(Beginning of RECORDS SHOWN)

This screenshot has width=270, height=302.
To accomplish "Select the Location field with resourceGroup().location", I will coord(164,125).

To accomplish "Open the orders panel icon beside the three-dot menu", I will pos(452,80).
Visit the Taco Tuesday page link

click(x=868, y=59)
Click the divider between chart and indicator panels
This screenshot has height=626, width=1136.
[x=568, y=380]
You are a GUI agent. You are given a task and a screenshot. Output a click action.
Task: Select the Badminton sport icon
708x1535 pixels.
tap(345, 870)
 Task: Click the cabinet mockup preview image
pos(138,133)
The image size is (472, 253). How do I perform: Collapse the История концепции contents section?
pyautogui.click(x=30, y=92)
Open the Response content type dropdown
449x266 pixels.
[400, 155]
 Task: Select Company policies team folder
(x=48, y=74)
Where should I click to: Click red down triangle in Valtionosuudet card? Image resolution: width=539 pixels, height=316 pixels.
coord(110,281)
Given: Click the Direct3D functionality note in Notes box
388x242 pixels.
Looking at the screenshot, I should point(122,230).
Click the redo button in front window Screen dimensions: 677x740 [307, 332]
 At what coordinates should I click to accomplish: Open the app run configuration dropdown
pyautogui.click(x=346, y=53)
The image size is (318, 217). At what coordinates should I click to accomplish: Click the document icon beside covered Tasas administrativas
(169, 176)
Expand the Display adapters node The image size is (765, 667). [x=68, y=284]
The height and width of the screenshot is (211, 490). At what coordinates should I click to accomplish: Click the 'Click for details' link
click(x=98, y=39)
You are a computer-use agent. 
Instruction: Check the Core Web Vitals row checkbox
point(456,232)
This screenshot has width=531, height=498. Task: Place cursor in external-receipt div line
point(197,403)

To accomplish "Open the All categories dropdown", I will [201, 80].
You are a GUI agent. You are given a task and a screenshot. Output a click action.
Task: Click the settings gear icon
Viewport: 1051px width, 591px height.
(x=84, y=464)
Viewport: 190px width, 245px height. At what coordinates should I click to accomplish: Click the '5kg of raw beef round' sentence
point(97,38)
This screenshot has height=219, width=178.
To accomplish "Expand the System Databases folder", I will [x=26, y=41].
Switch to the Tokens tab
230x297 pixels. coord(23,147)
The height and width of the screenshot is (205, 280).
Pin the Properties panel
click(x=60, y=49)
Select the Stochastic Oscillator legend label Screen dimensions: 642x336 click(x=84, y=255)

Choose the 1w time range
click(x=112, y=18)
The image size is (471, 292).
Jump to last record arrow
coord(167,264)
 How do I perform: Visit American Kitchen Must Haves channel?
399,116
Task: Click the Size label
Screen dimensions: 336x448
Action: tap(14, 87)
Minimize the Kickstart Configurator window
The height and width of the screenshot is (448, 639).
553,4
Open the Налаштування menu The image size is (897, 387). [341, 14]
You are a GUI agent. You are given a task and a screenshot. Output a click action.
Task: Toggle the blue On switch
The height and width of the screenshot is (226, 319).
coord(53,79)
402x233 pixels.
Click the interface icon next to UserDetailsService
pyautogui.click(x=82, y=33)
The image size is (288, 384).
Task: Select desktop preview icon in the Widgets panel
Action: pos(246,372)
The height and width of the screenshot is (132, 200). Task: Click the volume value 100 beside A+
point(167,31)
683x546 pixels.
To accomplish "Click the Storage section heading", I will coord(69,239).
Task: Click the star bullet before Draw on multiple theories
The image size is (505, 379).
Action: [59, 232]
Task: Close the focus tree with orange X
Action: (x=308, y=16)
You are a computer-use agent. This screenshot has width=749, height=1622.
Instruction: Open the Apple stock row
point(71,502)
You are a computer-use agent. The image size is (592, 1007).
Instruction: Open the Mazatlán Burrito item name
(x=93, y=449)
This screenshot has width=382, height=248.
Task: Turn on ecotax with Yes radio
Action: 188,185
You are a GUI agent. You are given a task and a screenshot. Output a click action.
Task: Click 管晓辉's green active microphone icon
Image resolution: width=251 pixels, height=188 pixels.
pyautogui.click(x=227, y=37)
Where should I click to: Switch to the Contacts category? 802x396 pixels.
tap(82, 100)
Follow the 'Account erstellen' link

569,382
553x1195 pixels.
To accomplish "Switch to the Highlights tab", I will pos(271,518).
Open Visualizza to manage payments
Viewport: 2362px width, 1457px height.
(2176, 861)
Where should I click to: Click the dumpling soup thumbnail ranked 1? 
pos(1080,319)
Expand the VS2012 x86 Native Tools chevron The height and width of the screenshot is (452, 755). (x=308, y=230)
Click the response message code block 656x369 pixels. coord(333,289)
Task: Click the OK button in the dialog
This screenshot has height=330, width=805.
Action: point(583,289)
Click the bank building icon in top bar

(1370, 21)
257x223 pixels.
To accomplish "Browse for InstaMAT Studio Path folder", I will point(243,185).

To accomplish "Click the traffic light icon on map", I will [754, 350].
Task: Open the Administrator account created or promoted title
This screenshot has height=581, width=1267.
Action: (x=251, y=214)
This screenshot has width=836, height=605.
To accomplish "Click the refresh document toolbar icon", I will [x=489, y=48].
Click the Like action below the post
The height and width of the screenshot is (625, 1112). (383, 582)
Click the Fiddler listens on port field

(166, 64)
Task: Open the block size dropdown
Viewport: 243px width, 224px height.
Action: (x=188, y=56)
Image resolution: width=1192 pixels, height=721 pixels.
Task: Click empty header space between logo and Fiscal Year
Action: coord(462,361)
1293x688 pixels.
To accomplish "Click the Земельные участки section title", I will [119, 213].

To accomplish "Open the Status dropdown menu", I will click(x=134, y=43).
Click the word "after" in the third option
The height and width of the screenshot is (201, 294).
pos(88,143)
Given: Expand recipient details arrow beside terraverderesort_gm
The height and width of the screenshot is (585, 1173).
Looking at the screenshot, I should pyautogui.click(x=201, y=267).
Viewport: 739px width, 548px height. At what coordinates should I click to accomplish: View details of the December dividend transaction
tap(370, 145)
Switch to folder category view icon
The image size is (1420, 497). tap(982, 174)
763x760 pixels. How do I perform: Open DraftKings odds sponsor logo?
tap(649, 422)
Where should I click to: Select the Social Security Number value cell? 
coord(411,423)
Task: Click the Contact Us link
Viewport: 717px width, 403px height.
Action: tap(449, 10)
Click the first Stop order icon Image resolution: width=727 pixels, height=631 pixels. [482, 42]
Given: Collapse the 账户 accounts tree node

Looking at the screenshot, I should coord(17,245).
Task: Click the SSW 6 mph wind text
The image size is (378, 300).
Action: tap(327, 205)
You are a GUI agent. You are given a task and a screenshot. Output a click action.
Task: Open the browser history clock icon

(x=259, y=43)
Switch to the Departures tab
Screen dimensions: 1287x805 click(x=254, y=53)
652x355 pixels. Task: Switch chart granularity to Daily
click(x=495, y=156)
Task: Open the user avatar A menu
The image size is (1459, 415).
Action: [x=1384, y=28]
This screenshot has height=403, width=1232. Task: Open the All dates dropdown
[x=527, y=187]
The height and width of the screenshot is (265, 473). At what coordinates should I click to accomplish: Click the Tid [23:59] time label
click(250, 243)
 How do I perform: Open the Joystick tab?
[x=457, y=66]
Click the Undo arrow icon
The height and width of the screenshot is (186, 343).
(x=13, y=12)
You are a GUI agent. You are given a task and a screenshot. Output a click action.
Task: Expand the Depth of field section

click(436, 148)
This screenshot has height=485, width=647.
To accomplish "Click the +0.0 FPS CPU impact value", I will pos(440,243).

(End of RECORDS SHOWN)

→ **YOUR GOAL**:
Among the lines above, count those containing the word "button" and give nothing but the result.

→ **RESPONSE FOR THIS EXERCISE**:
2